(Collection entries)
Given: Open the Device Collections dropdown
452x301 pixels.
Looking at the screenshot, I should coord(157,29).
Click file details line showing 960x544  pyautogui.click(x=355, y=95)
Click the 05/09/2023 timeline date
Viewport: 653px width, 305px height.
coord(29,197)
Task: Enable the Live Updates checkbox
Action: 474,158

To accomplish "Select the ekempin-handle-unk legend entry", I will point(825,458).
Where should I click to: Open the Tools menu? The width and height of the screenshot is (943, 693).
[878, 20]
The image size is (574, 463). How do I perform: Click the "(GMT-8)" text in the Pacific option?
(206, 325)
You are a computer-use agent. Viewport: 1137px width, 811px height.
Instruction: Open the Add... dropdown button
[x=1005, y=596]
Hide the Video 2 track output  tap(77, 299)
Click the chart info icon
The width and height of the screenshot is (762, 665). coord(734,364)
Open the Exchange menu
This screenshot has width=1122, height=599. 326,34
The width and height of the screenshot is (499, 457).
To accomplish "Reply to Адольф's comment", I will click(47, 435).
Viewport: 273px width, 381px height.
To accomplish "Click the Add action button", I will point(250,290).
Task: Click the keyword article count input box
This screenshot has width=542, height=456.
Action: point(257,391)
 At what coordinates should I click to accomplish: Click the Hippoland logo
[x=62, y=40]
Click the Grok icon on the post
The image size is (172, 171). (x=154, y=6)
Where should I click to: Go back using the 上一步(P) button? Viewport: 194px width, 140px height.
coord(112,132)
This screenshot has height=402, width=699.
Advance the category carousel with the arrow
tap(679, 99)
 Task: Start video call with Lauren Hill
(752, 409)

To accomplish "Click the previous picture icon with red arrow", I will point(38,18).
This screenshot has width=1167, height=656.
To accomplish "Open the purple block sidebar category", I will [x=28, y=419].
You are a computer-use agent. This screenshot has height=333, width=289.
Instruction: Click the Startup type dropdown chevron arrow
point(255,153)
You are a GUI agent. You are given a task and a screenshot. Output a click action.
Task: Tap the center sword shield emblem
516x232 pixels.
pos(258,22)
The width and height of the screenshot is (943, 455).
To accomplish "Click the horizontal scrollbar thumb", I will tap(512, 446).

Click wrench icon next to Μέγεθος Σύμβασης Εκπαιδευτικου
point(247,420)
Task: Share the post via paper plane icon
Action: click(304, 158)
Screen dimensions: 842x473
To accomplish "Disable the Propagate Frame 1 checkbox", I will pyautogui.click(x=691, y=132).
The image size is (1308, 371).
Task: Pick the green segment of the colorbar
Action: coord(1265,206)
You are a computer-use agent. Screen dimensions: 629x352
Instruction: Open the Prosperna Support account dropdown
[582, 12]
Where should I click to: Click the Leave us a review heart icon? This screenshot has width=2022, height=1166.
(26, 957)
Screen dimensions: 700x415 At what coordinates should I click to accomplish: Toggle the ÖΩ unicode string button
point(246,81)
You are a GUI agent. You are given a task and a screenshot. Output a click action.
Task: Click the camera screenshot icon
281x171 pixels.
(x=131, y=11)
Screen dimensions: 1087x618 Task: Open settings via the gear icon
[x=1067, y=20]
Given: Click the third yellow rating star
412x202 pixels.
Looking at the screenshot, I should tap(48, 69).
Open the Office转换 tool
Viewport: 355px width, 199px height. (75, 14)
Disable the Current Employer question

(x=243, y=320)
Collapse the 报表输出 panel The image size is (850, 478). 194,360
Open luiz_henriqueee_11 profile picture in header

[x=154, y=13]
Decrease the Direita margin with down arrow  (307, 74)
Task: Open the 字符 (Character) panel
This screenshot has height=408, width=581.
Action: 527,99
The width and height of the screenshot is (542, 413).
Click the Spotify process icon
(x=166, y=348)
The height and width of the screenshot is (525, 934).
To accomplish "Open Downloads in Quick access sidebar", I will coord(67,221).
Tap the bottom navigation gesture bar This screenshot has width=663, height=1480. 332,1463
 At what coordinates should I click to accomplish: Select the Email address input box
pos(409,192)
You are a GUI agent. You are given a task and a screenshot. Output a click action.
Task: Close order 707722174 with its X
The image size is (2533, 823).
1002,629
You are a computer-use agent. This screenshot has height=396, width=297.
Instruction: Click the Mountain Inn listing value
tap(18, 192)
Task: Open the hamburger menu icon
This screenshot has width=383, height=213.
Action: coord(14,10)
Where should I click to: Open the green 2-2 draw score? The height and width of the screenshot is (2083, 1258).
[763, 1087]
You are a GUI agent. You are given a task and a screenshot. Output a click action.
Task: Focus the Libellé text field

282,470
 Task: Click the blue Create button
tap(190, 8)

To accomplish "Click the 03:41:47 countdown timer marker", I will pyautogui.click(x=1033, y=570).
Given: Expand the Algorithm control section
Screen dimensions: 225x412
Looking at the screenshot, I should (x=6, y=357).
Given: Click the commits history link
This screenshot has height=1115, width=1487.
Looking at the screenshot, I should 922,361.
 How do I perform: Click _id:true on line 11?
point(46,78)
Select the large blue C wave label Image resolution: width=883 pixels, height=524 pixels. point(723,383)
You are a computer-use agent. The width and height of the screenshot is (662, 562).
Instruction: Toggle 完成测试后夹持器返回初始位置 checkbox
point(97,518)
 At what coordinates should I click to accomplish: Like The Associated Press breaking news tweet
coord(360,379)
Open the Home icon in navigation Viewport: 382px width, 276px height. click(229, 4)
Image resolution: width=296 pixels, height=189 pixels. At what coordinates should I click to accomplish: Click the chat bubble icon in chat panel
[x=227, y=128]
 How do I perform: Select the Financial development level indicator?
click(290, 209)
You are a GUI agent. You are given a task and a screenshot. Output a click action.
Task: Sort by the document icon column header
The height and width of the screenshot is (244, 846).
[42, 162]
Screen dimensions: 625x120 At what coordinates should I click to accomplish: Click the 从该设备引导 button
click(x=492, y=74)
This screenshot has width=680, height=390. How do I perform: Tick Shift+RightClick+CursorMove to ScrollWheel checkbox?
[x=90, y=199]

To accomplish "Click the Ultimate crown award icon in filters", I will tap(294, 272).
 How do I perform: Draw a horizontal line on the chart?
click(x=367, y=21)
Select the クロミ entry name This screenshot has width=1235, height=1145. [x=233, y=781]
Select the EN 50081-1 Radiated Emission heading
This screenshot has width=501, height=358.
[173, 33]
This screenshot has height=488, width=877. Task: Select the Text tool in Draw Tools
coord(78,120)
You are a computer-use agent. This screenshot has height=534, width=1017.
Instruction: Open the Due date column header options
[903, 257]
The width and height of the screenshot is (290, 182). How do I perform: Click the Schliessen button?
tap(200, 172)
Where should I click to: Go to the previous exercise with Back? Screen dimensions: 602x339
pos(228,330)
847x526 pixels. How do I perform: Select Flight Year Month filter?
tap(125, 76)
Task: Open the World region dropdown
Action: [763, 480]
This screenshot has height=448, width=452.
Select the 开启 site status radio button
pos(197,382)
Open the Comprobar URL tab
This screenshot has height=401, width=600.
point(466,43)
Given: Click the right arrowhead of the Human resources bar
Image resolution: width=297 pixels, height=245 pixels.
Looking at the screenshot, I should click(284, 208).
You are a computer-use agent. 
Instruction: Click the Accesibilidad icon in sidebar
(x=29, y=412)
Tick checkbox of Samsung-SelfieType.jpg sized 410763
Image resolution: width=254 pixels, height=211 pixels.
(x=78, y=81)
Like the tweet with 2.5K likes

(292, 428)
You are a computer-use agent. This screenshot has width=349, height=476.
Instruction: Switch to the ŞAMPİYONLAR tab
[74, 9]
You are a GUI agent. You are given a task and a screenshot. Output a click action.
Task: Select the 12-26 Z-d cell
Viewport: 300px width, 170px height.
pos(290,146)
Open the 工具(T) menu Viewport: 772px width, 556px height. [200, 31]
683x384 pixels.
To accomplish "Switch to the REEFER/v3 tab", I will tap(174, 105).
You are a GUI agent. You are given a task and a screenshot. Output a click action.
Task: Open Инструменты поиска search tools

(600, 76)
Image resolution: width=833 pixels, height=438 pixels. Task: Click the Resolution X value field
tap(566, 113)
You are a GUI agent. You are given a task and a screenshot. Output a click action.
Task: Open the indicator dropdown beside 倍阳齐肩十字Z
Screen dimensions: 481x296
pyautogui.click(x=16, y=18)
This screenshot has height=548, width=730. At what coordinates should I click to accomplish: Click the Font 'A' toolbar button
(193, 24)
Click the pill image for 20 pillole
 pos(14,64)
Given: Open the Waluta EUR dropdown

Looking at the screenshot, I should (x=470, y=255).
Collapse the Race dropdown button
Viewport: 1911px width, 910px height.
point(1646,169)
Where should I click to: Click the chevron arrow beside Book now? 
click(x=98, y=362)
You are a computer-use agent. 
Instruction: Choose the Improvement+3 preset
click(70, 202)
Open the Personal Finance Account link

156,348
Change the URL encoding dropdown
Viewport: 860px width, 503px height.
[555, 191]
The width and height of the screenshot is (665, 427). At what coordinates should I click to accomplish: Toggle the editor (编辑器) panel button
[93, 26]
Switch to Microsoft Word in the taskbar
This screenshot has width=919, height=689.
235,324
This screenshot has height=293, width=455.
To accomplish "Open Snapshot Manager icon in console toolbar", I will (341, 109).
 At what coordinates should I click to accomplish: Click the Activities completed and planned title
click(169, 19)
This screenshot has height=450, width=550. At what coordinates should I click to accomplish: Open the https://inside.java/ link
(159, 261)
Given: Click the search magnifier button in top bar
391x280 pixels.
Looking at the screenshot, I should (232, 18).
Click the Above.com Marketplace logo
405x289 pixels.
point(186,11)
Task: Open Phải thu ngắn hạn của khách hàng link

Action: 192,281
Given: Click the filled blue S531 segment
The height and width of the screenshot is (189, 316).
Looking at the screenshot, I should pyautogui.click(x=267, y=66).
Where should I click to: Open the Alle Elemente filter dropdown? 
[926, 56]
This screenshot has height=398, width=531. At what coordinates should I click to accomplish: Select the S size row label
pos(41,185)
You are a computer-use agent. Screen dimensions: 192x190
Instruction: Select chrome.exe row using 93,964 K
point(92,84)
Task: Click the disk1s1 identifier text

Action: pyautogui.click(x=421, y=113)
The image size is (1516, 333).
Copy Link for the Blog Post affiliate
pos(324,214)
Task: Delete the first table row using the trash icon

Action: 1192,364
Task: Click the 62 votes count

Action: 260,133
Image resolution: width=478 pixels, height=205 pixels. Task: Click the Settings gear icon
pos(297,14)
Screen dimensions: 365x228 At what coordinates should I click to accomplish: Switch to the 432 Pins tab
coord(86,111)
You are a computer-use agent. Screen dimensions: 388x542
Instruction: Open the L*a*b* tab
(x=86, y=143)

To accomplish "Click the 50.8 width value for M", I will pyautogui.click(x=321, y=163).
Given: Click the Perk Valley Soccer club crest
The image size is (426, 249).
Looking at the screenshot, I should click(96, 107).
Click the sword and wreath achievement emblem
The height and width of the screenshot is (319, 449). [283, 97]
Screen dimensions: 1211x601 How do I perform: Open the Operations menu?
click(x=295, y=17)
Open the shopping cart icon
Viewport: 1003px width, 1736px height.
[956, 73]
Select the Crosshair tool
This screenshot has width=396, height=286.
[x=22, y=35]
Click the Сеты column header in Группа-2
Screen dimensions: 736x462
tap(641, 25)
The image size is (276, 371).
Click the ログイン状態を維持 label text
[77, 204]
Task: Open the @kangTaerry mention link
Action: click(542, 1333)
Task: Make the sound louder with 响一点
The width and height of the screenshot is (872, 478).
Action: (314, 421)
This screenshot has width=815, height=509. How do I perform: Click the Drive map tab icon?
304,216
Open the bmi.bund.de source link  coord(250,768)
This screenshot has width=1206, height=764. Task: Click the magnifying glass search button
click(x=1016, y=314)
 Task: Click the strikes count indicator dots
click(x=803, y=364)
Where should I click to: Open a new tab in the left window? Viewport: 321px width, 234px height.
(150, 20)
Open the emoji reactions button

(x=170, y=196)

_TASK TO COMPLETE_. Every line of the entries above that holds "Collapse" should be copied out.

_SOLUTION TO THE PROBLEM_.
Collapse the 报表输出 panel The image size is (850, 478). 194,360
Collapse the Race dropdown button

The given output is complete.